While automating these investigations may seem like the logical next step, you need confidence in the underlying data to make that decision. That confidence to set the right control policies can only happen when you have confidence in the underlying visibility data. You can find many products in the market that provide you with some sort of visibility, which is usually based on analyzing traffic and trying to infer what a device is or what it is doing by passively observing its behavior. While valuable, this method is woefully incomplete and often leads to false positives or false negatives. IT leaders don’t want another blinking check engine light they have to investigate. They want answers and actions.
Active Visibility, by comparison, combines extensive observation with the active and ongoing interrogation of devices to provide a more complete and holistic visibility picture with which to implement control. A simple analogy is that a box of bananas and a box of explosives can look, feel, and even weigh the same amount to a passive observer. However active assessments like the X-Rays and other scans done by the Post Office or carriers can show what’s really inside. Passive visibility gives us a picture of the world as it appears, active visibility gives us a picture of the world as it actually is.
On top of that, we live in a multi-vendor world.

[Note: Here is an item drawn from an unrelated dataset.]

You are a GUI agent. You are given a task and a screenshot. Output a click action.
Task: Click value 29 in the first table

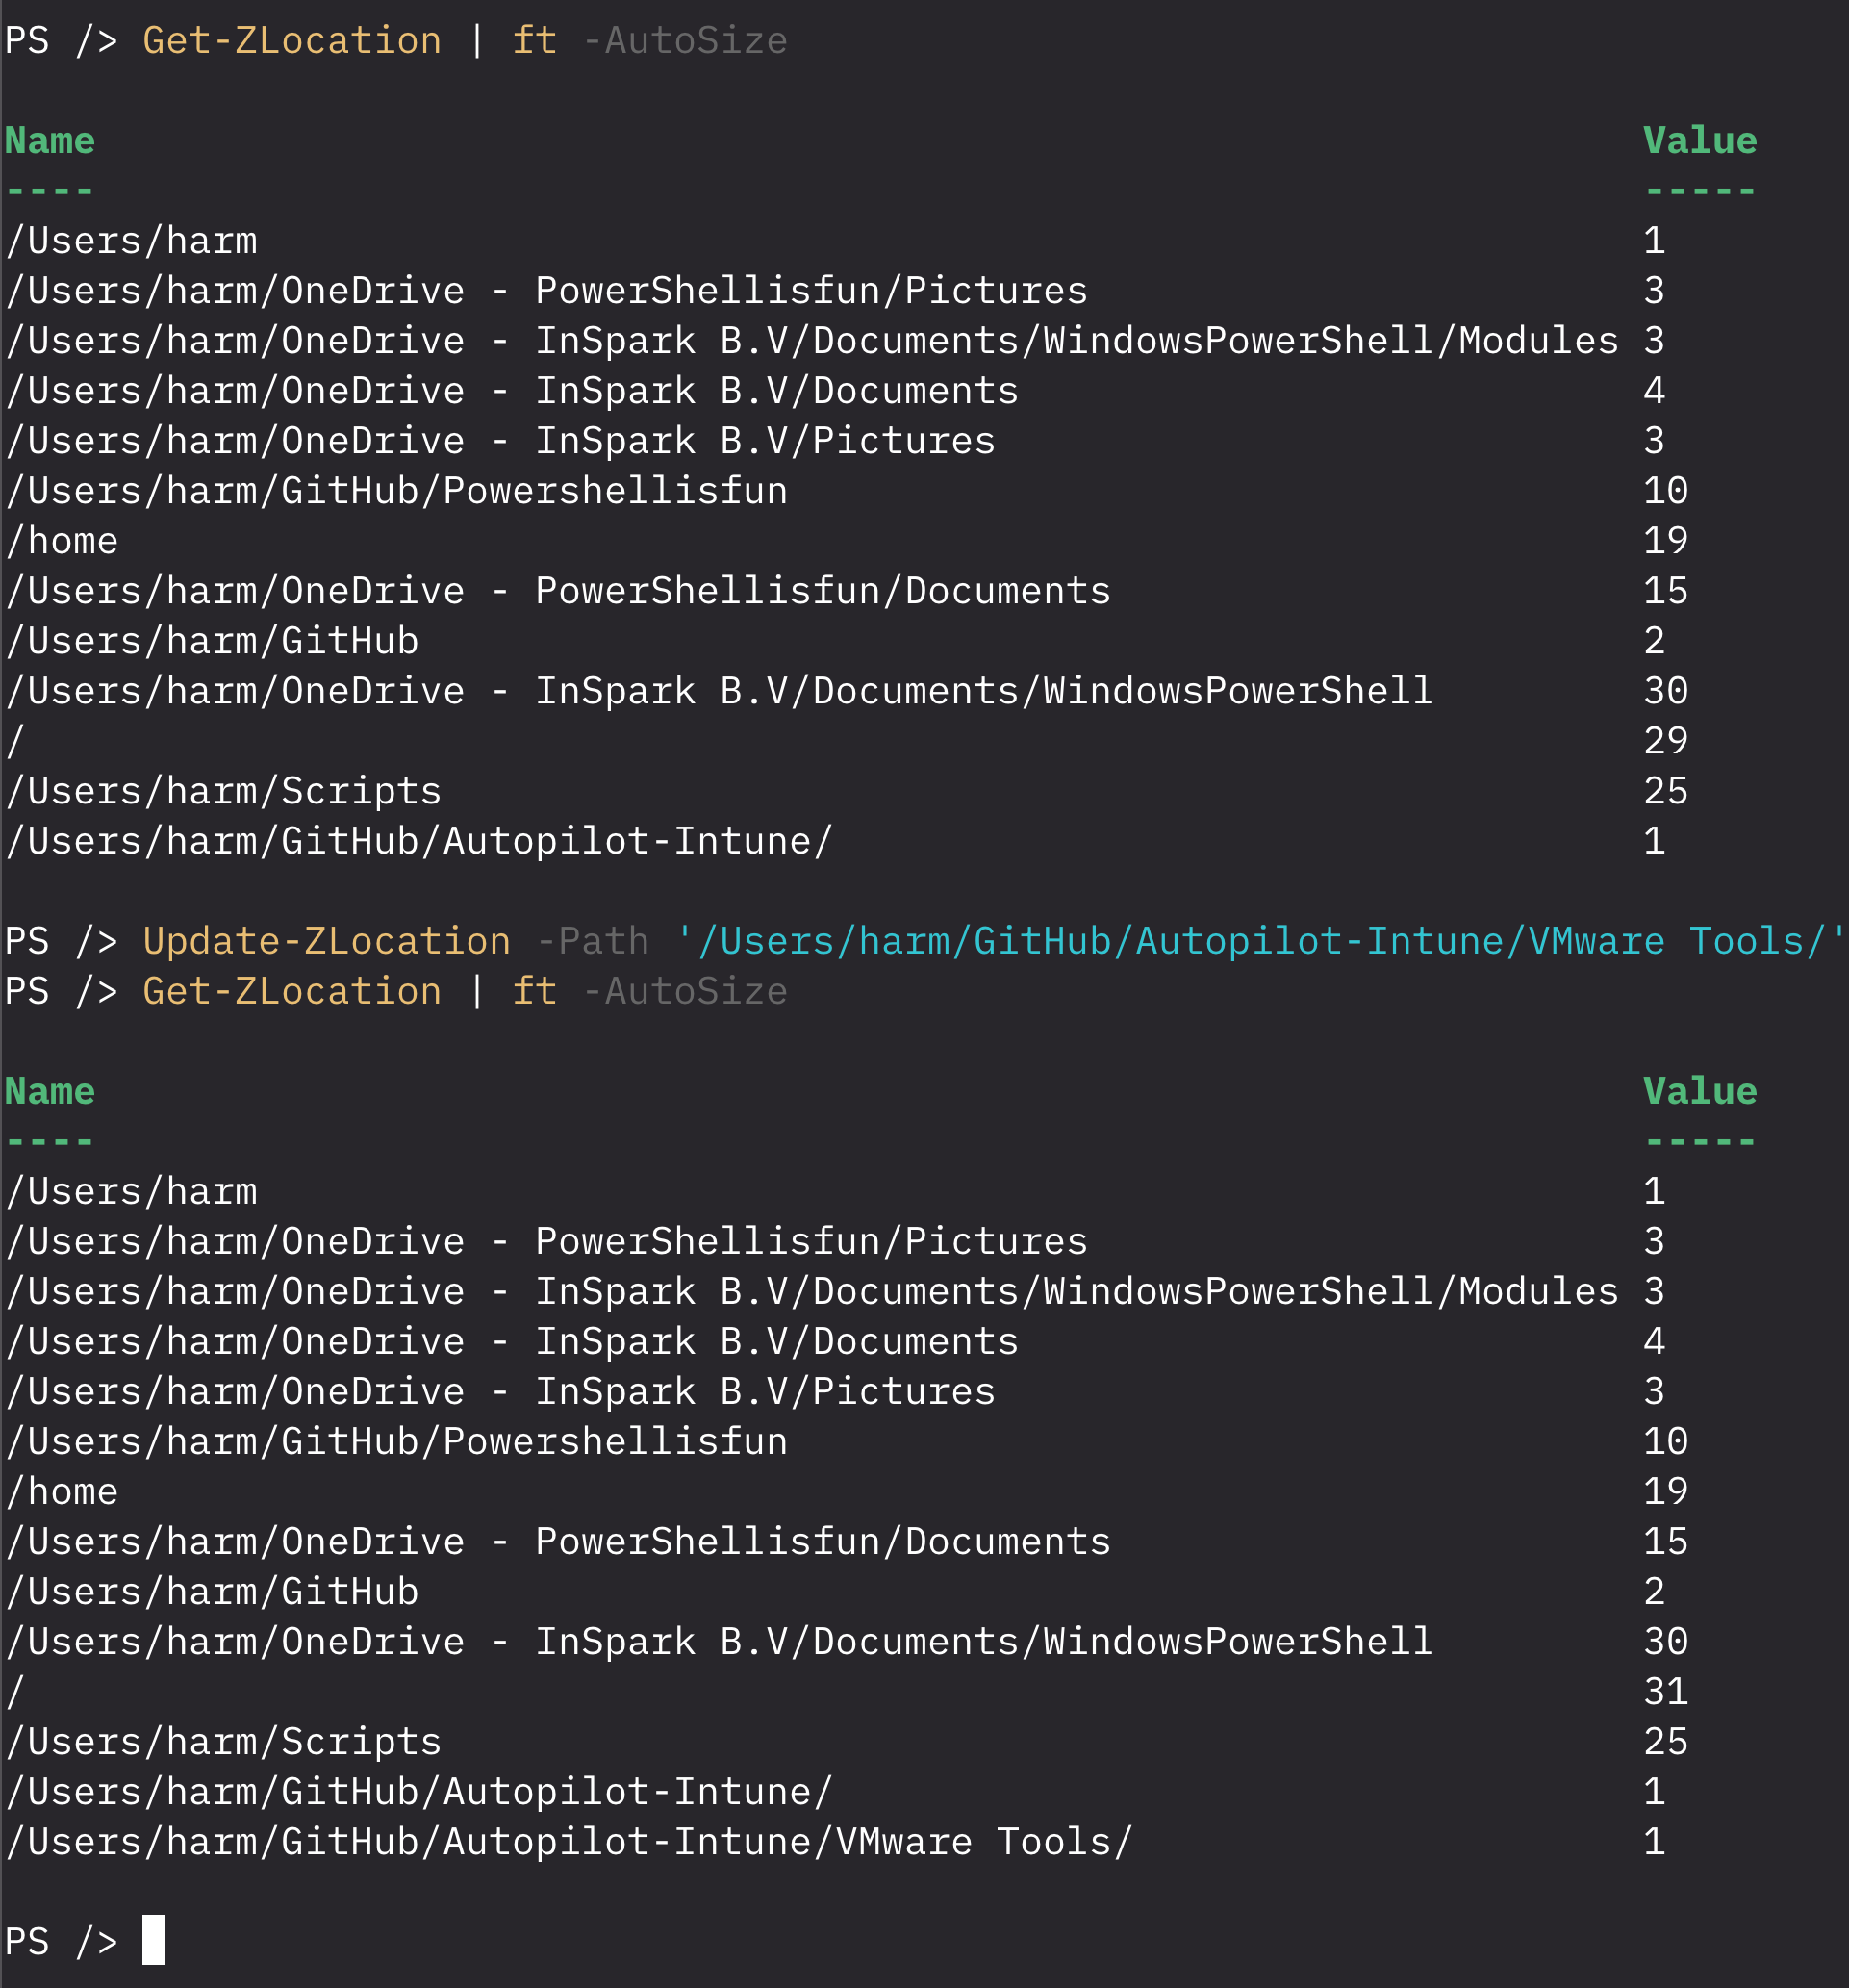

Even if you buy all your equipment from one vendor, it is almost guaranteed there will be a part of your environment where you need to manage policy through a different console or tool. For example, you can choose Cisco Wired, Wireless, Firewalls and Data Center SDN, but what about your public cloud? This adds another layer of complexity to the equation. Building and maintaining integrations with 100’s of vendors infrastructure products is required to make control a reality but is not trivial.
The Bottom Line
In each of these cases, what defines good visibility and control from bad is confidence. While there are certainly still use cases for visibility tools for asset inventory or license audits, passive visibility alone lacks the precision for a true active defense security posture. Organizations need to be able to have the full picture from 20 different sources of data, not just one. Only then will they have the real visibility they need to close the security circuit with control and limit the risk exposure of their organization.